02 - 2 tablespoons olive oil
03 - Juice and zest of 2 lemons
04 - 1 tablespoon freshly cracked black pepper
05 - 1 teaspoon sea salt
06 - 4 garlic cloves, minced
07 - 1 teaspoon dried thyme (or 1 tablespoon fresh thyme, chopped)
08 - 1 teaspoon honey (optional, for subtle sweetness)

→ Garnish

09 - Fresh parsley, chopped
10 - Lemon wedges

# How-To Steps:

01 - Preheat oven to 425°F. Line a baking sheet with parchment paper and set aside.
02 - In a large mixing bowl, whisk together the olive oil, lemon juice, lemon zest, cracked black pepper, sea salt, minced garlic, thyme, and honey until well combined.
03 - Add the chicken thighs to the marinade and toss thoroughly to ensure even coating. Allow to marinate for at least 10 minutes at room temperature, or refrigerate up to 1 hour for deeper flavor penetration.
04 - Place the chicken thighs skin-side up on the prepared baking sheet. Pour any remaining marinade over the thighs.
05 - Roast for 35 minutes, or until the skin is deeply golden and crispy and the internal temperature registers 165°F at the thickest part of the thigh.
06 - Remove from the oven and let the chicken rest for 5 minutes.

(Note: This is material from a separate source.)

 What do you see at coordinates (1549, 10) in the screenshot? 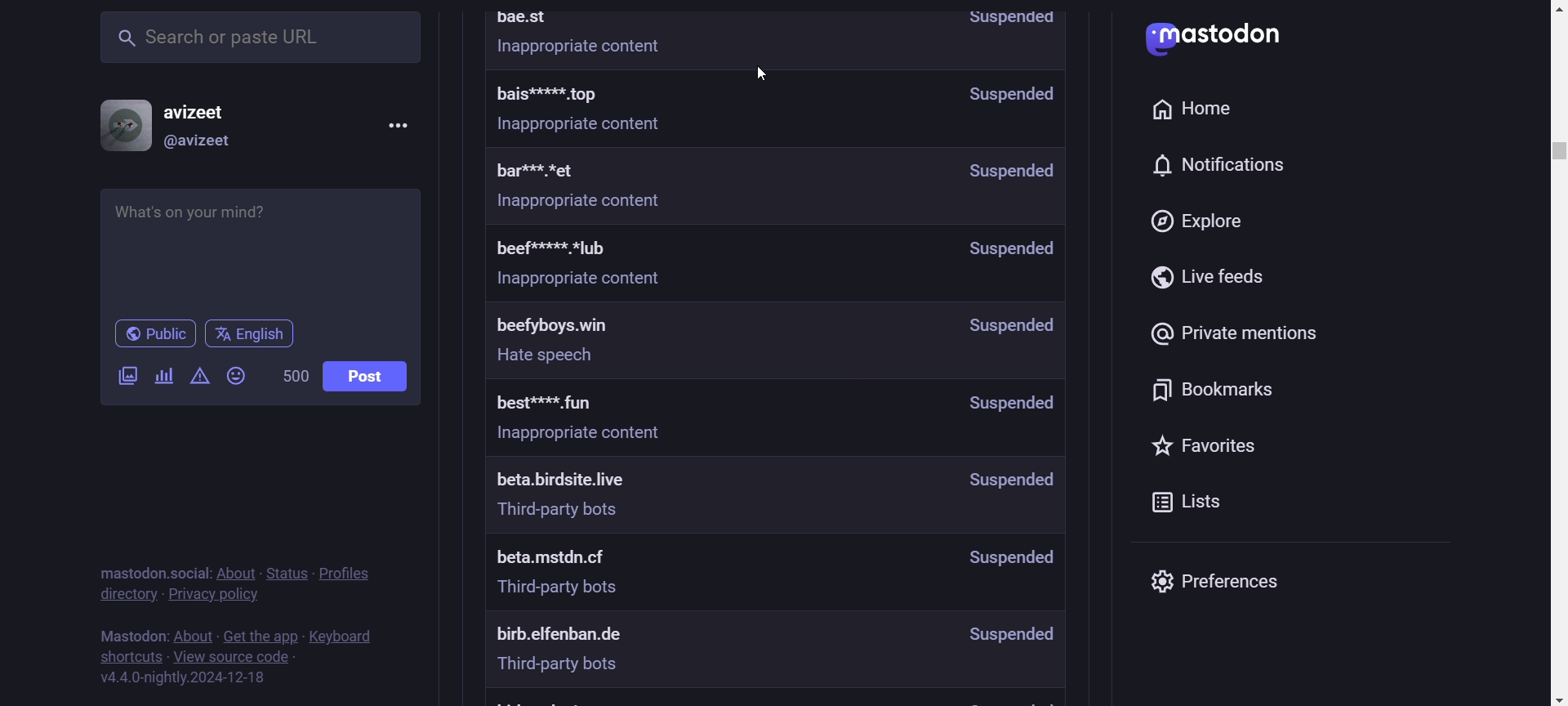
I see `Scroll Up` at bounding box center [1549, 10].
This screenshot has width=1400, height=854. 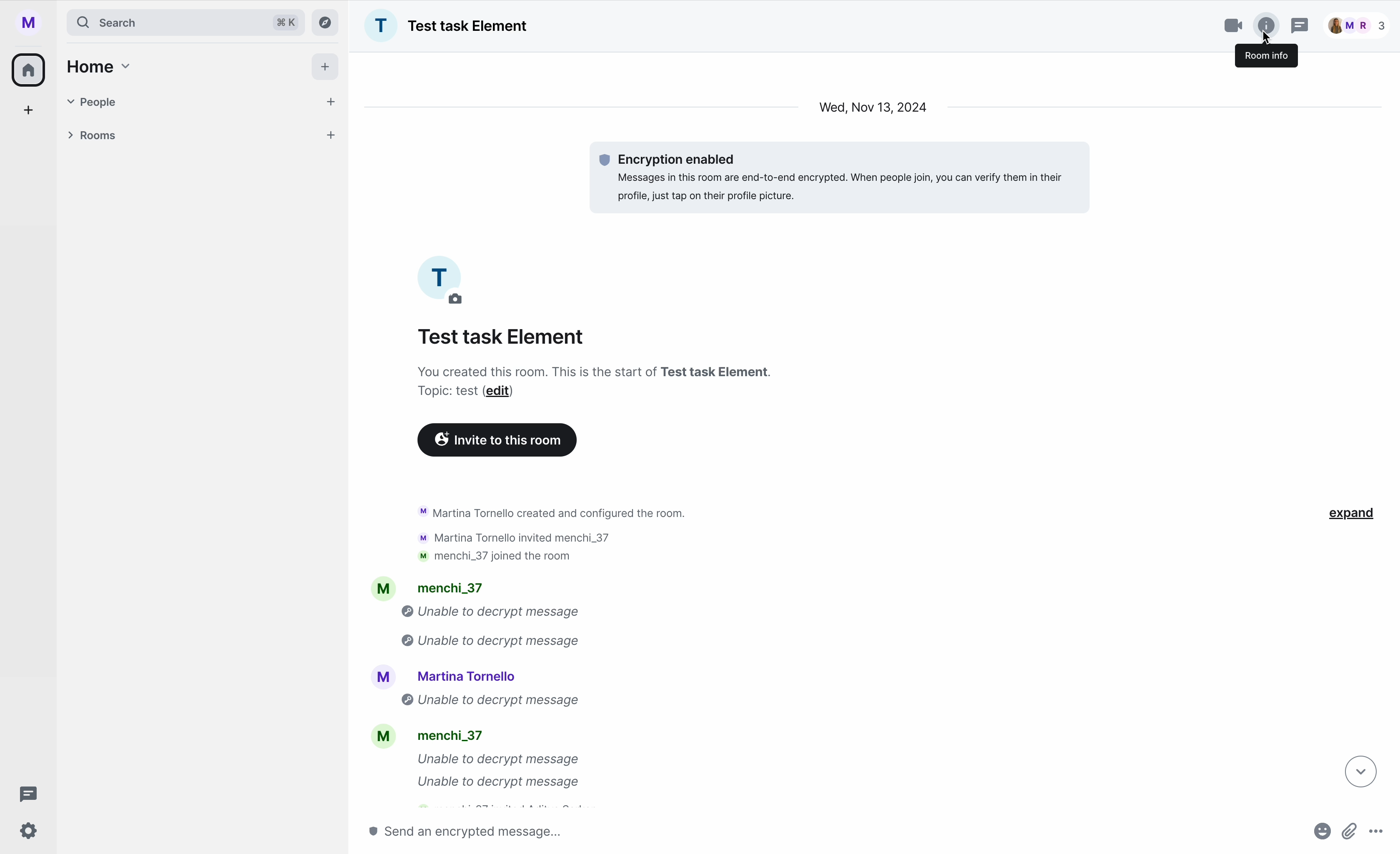 What do you see at coordinates (186, 22) in the screenshot?
I see `search bar` at bounding box center [186, 22].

Garnish with chopped fresh parsley and serve alongside lemon wedges.

# Expert Advice:

01 -
  • The marinade comes together in about three minutes with pantry staples you probably already have on hand.
  • That crispy golden skin paired with juicy meat is genuinely restaurant quality with almost zero effort.
  • It reheats beautifully the next day, making it a sneaky good option for meal prep lunches.
02 -
  • If you crowd the pan too tightly the skin steams instead of crisping, so leave at least an inch of breathing room between each thigh.
  • An instant read thermometer is the single most reliable way to nail the timing, since thigh thickness varies more than you might expect.
  • Letting the chicken rest is not optional because cutting too early turns juicy meat into a puddle on the cutting board.
03 -
  • Run the finished chicken under the broiler for two minutes if the skin needs a little extra color and crunch right at the end.
  • Saving and drizzling the pan drippings over the plated chicken turns a great dinner into an unforgettable one.